In a rare bout of early morning writing,
I find myself looking out of the window
and staring at a squirrel
on the fence at the top of the garden.
His tail is twitching about
as if it has squirrel tail St Vitus’ Dance.
I don’t know if this particular affliction
is an actual thing,
but if it is, then this squirrel has it.
Perhaps, I think, as I distract myself from
finishing my next poem about death,
perhaps this squirrel is genuinely ill
and has the onset of some form of squirrel Parkinson’s.
Maybe it is dying.
Is this what squirrels do before they die?
I do not know.
It’s at this point that Coleridge’s witty little couplet
about swans and death and singing surfaces.
Swans sing before they
die; ‘twere now bad thing,
Did certain people die
before they sing.
How very artistic of the swans, I muse;
and this starts me wondering
what acts of artistic endeavour
might be undertaken by other creatures
during that brief shadow which hangs over
the last moments of their existence.
Based on my observations,
you might think that squirrels perform interpretive dance
in the moments before they die,
but bees already have that one covered.
Squirrels, I have decided, recite poetry.

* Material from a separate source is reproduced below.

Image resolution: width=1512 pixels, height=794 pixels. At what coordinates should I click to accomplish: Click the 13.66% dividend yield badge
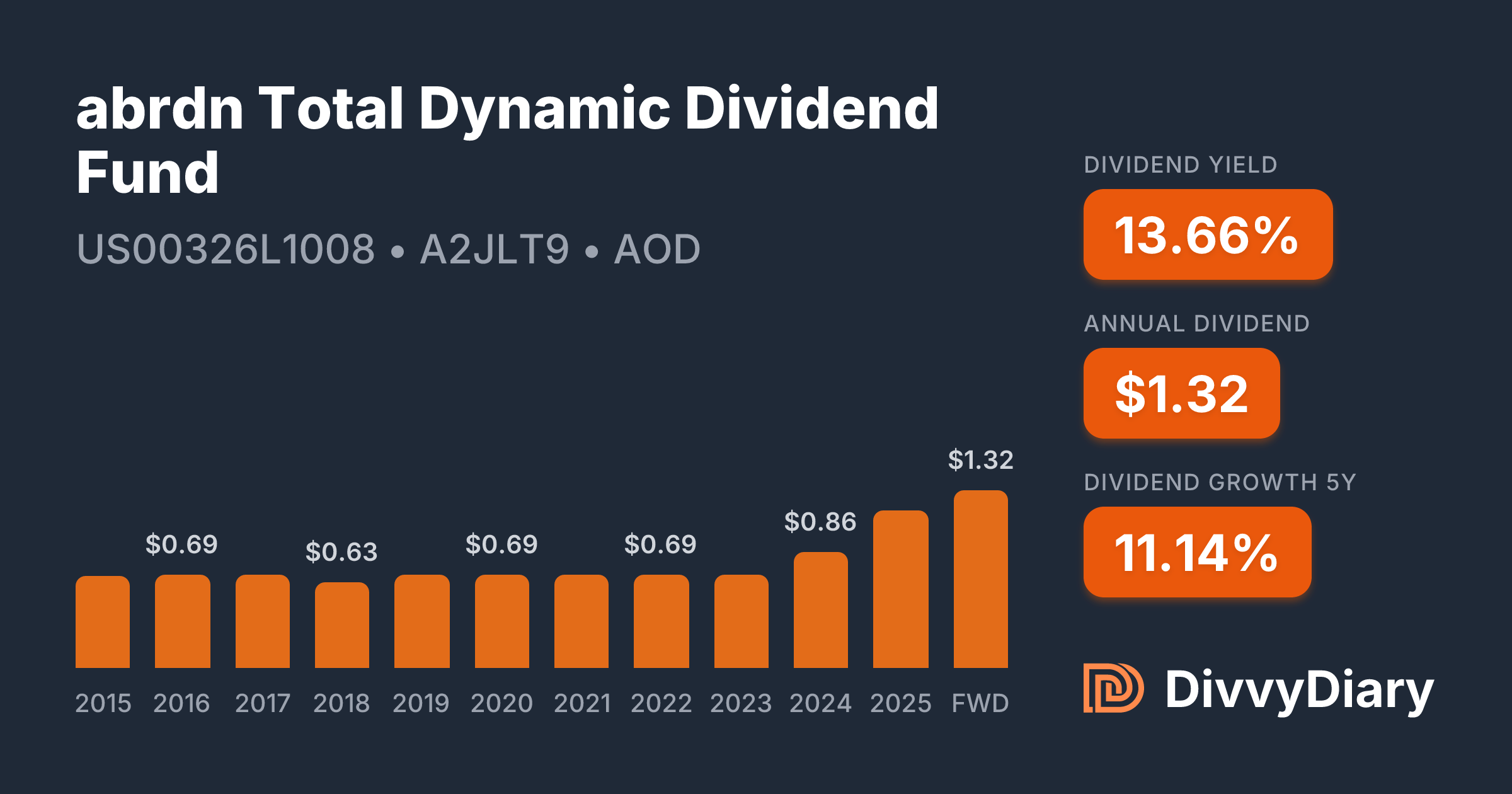pos(1207,234)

Bears paint pictures of stormy skies in oil on canvas
while mice write the first line,
and only the first line,
of a novel which will remain forever unfinished.
Butterflies make deeply ambiguous short foreign-language
films
about either the weather,
or anything where the subtext is, rather predictably, chaos.
Wolves sculpt wooden statues
in praise of mystic, magic winds,
and lions spray paint metaphysical aphorisms
on hillsides and giant rocks.
Elephants go on a frenzy of demolition
as a climax to their already-established modality of
existence,
but this time it’s random, destructive performance art,
and each live experience is always called
‘The End of an Elephant’s Memory.’
Interrupting my thoughts,
the cat asks to be let in.
‘And what do you cats do in the moments before death,
my little arty monster?’ I say, as I open the door.
She jumps on to the table
and gives me her familiar
inscrutable cat expression,
before sitting on my notebook.
Cats, it occurs to me,
have an advantage over the other animals
when it comes to this sort of thing,
for they get to experience death nine times.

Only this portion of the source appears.